→ Given passage:
# Slapped by Wisdom



## Gille (Sep 8, 2006)

I had written up a good ten minute read on how I got involved with pigeons and how one of my pigeons slaps at me when I try to touch him and even more about how I'm hand traing them but being as it was a rather long post the messagebaord timed me out and I lost the whole thing. Grrr
Our two Roller Pigeons
Dove is in the foreground Wisdom the slap happy guy is hiding in the back.








The coop in our garage. Bottom 2 feet is all windows.








My coop entrance








The avery has an old door which allows me to open the window. It has windows on the sides and is on the same wall as the coop which is inside.








As rough as this might be compared to some settups I'm very proud of it and the birds have ample room to stretch their wings. Outside the avery to the right you can see the launching pad. The upright birch posts are to protect the entering bird from hawk attacks. They can't grab them if they can't reach them.
Inside my garage we have a couch and two large chairs where my wife, children and I often sit and watch the birds. The birds seem to like the attention.


----------



## TAWhatley (Mar 6, 2001)

Your birds are lovely, Gille, and I think their setup is very nice. It's great that you can spend time with them and have all the comforts of home while you're at it!

Terry


----------



## Feather (Dec 8, 2005)

I wish I would be slapped by wisdom.



Gil...your loft is super nice, and so are your birds. 

Feather


----------



## Maggie-NC (Jun 22, 2005)

Gille, welcome to the forum. Your rollers are lovely little birds and it is so nice your entire family enjoys being around them. We have outside aviaries and I often sit with our pigeons. Some of my happiest times are when they walk all over me, pull the shoelaces on my shoes, nuzzle me and coo at me.

Please let us know if we can help you in any way. We're very glad to have you as a member.


----------



## Skyeking (Jan 17, 2003)

Hello Gille,

Welcome to Pigeon Talk

Thank you for sharing pictures of your birds and coop.

→ Available data:
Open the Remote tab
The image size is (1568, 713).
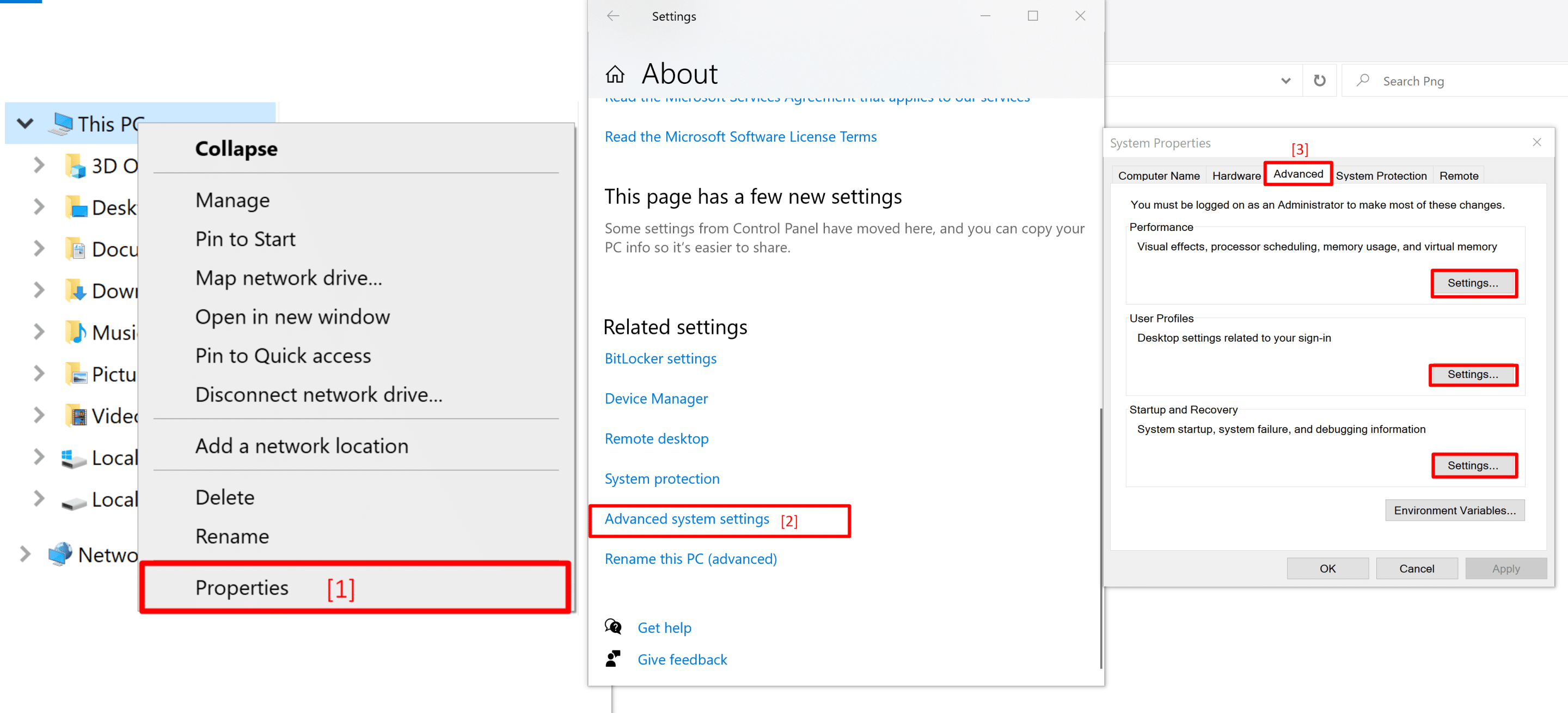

→ Tasks to perform:
A. Answer these questions using the pigeon forum thread, one line per answer:
(i) Which pigeon hides in the back of the photo of the two Roller Pigeons?
(ii) What fills the bottom 2 feet of the coop in the garage?
(iii) What do the upright birch posts outside the avery protect the entering bird from?
B. Continue the pigeon forum thread from its last sentence.

→ Answers for the exercise:
A.
(i) Wisdom
(ii) Windows
(iii) Hawk attacks

B.
Dove and Wisdom are lovely pigeons.

We are one big HAPPY  and helpful group, who would be happy to share any information you might need.


----------



## maryjane (Jul 15, 2006)

Gille, your loft looks very cool. Don't you hate when you post and the message disappears? I've learned when I do a long post, to copy it to a clipboard before I hit send/post. Of course I don't always remember to do that but occasionally it comes in handy.  Thanks for the great pictures.


----------



## Gille (Sep 8, 2006)

*Wisdom Speaks*


Thanks for all the kind replies, I've been reading over some of the topics on the messageboards here as a guest for almost a year and have found the advice very helpful.
I guess another good thing that happened when Wisdom decided to become agressive is he got his voice. Before that all he ever did was peep. Now he warbels loudly..haha. I just tried to get him on my hand again. He slapped, nipped but refused to fly to my hand. I had to give in an put the hand back on the shelf for him to pick from. I tried Dove and suprisingly she tried to nip me too, but only once. She won't stay on my hand long either but I'm hoping persistance pays off. 
I'm wondering if handeling them as chicks makes much of a difference? These guys were just ready to eat solids when we got them. But they were not handled until the had to be taken to our house.


----------



## Pigeonpal2002 (Jul 27, 2002)

Hi Gille and welcome to the forum

You have some beautiful pigeons and you'll find lots of support and comradery here regarding pigeons

Hope you find our forum helpful and enjoyable, and feel free to browse and/or inquire about anything

A fellow Canadian too


----------



## Maggie-NC (Jun 22, 2005)

Gille, the more you handle them the tamer they will get.


----------



## christina11 (Jan 20, 2006)

What pretty birds you got there.

Also good work on the loft just what I need when we move...  

Even tho I have had Whiteriver for about 4 years now he still bites and slaps me lol I just have to get a picture of when he raises both wings up its too cute and funny.  Whiteriver does stay on my shoulder tho and will coo for water and he actualy like's biting me he'll keep cooing till I start to play bite my hand with him its like he has teeth.  

Good luck on tamming.


----------



## Hillybean (Oct 30, 2005)

Hey Gille,
welcome to pigeon talk .

They're BEAUTIFUL! They're also very healthy and the loft looks great. Thank you so much for the pictures. 

I think handling from an early age with most animals can make a difference. They're pretty young still, so there's still time to tame them.
Best of luck! -hilly


----------



## Gille (Sep 8, 2006)

*Do pigeons like toys? If so what kind?*

Do pigeons like toys? My wife picked up a cat toy. A plasic ball with a bell in it. I didn't think they'd do too much with it but Wisdom pecked it and got excited when the bell rang! He pecked and pecked until he'd rolled it out of the avery and onto the floor. The both birds stood looking down at it as it bounced on the coop floor and rang out..lol. The got so excited and looked very much as if they would have played with it alot more if it hadn't rolled off on them. 
Does anyone have a peticular toy their birds like?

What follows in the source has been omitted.